Henry clenched his jaw and said nothing. He might have reminded the girl that it was because of her and Christian that everyone wanted to punch him out in the first place. He was sitting in the room above the cafe, having run all the way from Malcorp High. To his surprise, Hank the guard hadn’t given him any trouble when he had passed through the main gate in the middle of a Monday morning, but that didn’t mean his movements wouldn’t be reported back.
As Fox continued to clean the cut, his gaze fell upon an easel in the corner. An oil painting was in progress – it was of Newton’s main street. Shoppers with thin, distorted bodies were walking along it. The odd thing was they all seemed to be peering directly out of the picture. Somehow, it reminded Henry of the way all the kids had stared at him in the playground.
“I just started it the other day,” Fox said. For once there was a note of shyness in her voice. “I probably won’t finish it…”
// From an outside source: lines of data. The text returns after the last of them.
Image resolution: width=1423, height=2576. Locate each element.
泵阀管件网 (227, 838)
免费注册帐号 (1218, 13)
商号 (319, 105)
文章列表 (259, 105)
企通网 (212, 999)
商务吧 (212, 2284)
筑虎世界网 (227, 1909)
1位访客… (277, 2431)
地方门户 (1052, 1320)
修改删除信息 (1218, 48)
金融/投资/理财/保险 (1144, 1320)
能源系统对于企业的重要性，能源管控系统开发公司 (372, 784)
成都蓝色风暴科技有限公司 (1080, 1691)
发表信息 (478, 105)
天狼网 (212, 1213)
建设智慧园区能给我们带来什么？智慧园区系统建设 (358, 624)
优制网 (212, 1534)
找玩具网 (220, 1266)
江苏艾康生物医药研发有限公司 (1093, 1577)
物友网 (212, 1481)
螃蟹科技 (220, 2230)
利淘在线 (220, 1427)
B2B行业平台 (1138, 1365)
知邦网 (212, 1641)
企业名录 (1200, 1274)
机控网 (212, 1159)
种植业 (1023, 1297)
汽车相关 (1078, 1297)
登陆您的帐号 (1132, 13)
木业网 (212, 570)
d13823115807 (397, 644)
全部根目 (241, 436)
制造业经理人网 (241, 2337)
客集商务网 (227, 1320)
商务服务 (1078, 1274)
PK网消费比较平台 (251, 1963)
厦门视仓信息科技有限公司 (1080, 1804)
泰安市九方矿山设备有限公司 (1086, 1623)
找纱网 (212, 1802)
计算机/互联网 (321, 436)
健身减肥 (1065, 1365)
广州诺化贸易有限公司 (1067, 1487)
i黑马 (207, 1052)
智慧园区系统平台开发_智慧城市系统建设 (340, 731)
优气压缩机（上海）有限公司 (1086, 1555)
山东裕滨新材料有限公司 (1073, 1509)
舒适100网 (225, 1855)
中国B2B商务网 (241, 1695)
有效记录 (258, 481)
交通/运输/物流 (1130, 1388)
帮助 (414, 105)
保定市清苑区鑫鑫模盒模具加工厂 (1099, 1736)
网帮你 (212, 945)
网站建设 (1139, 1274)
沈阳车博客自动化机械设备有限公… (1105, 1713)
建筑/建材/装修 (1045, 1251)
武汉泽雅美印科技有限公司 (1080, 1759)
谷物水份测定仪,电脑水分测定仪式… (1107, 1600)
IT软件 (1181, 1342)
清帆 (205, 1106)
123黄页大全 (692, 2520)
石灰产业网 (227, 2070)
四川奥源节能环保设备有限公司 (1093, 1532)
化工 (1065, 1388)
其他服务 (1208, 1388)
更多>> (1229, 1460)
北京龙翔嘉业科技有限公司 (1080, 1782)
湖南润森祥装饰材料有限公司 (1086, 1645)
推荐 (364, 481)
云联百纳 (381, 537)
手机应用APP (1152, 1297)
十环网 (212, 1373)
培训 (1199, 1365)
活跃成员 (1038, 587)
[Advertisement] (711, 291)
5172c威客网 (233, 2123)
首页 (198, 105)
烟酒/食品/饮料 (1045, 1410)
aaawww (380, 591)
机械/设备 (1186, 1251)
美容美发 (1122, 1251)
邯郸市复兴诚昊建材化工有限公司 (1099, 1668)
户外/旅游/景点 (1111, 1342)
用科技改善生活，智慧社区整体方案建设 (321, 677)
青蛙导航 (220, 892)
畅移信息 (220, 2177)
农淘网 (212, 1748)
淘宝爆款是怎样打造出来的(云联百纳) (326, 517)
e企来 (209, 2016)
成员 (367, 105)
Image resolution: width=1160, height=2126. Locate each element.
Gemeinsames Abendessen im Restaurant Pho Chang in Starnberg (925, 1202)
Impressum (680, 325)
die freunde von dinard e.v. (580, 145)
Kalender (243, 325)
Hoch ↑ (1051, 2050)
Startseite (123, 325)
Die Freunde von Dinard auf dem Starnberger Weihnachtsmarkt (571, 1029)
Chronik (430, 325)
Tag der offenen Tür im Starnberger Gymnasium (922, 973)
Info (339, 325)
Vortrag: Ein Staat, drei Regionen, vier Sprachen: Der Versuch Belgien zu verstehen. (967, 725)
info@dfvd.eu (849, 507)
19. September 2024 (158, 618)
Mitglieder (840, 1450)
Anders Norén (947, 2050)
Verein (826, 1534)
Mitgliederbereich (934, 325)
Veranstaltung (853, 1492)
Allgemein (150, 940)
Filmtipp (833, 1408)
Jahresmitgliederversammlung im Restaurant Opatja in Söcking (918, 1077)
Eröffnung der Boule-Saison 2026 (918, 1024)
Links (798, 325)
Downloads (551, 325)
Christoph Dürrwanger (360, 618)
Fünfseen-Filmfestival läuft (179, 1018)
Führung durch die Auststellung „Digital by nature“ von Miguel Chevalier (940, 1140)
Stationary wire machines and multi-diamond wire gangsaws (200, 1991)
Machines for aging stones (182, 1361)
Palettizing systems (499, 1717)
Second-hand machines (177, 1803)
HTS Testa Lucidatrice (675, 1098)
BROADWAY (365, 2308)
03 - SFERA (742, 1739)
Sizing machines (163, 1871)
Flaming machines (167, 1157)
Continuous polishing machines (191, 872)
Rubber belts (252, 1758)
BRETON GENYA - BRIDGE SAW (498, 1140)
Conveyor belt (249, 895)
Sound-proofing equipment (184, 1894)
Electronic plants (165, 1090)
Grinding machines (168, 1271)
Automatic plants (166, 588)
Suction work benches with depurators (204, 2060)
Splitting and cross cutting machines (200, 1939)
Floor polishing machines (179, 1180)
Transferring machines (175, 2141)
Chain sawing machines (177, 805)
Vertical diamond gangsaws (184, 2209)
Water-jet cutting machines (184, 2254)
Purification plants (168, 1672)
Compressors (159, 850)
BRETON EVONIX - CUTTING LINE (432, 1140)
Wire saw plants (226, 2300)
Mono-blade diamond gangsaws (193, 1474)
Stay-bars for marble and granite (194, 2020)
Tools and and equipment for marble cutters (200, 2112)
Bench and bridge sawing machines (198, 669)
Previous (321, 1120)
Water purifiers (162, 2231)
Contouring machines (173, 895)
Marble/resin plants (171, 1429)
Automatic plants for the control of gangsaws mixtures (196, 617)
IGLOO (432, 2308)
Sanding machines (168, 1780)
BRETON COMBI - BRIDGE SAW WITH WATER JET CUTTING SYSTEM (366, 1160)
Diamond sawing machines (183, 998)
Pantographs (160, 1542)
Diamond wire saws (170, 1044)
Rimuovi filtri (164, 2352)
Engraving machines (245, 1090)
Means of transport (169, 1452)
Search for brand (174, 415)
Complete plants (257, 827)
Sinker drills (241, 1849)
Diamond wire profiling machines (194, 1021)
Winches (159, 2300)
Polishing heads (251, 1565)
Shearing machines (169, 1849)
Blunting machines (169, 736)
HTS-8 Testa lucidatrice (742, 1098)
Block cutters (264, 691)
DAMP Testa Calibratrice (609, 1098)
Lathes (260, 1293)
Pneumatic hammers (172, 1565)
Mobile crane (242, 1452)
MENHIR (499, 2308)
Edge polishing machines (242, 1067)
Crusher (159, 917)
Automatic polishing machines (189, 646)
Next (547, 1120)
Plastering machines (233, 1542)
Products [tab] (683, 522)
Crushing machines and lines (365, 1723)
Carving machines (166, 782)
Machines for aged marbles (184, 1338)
“You should,” Henry said as she closed the lid on her first-aid box and returned it to the kitchen. “I like it.”
“What happened on Saturday night, Ward?” she asked. “I was worried about you… Both of you. Christian was supposed to give me a call after the operation but I didn’t hear anything. I’ve been trying to text that reporter, but he’s not answering either.”
Henry took a deep breath and walked over to the front window. The street outside was as quiet as ever.
He said, “We got inside, but the guards caught up with us.”
“What did you find in the centre?” Fox asked, unable to keep the excitement from her voice.
He related the story of how he’d been chased from the centre and then taken back by Mallory and his mom. He told her about the kid who’d apparently been in a motorcycle crash. How despite his promise to keep things quiet, Mallory had turned the high school against him. He even told her about the “sea cucumbers”.